Music is the only way I know how to live. It teaches me more than any person ever could. It lets me know I’m alive and makes me feel like I’ll be alright even after the sun has died inside.
I am not innocent, and I am not pure. I’ve gone through Hell and back again. I’ve seen things that would make a grown man scream. I’ve heard the screaming and the fighting late at night. I’ve been thrown around, been broken and beaten. And no one could ever relate to the poison in my brain. I had lost all my memories and started to regain, but I realized that life was slipping by, and days of my life were gone again.
Help me find the light and help me save the music inside. My mind, my soul, and my heart have wasted away to nearly nothing, and I am so sick of feeling this way. You wouldn’t understand even if you knew the Hell they put me through. I hope for you to never get this way, for my sake, and for yours as well.
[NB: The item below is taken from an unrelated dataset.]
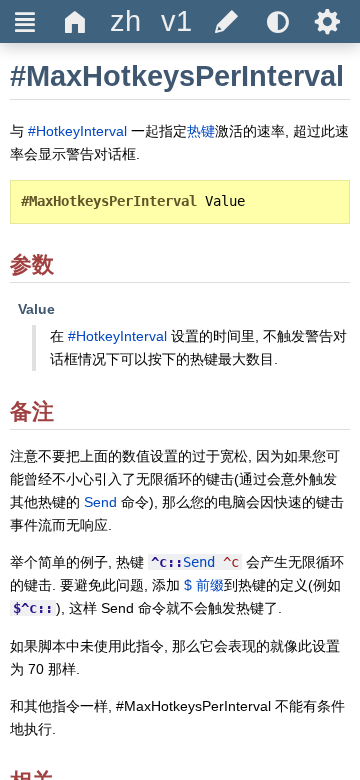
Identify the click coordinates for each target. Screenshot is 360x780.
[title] (126, 21)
The demons in my mind destroy me with only words I can hear. The music playing in my heart is dark and twisted, telling me that I’m ill, and that I should kill myself. All the sounds and sights that run through me are distorted and ugly. I can’t get the images out of my head and they’re killing me.
“We’ve become desolate. It’s not enough, it never is. But I will go on until the end,” Breaking Benjamin, "Until the End."
The lyrics mean everything. If you can understand them, you can understand my pain. This life has been so hard, and now I’m spent and dead set on finding another way. How do we play this game with the rules always changing? You mess it up every time. And all the while I try to feel alive. Will you help me feel something past the stone cold part that is my heart? Or will you watch me die, screaming out for my life?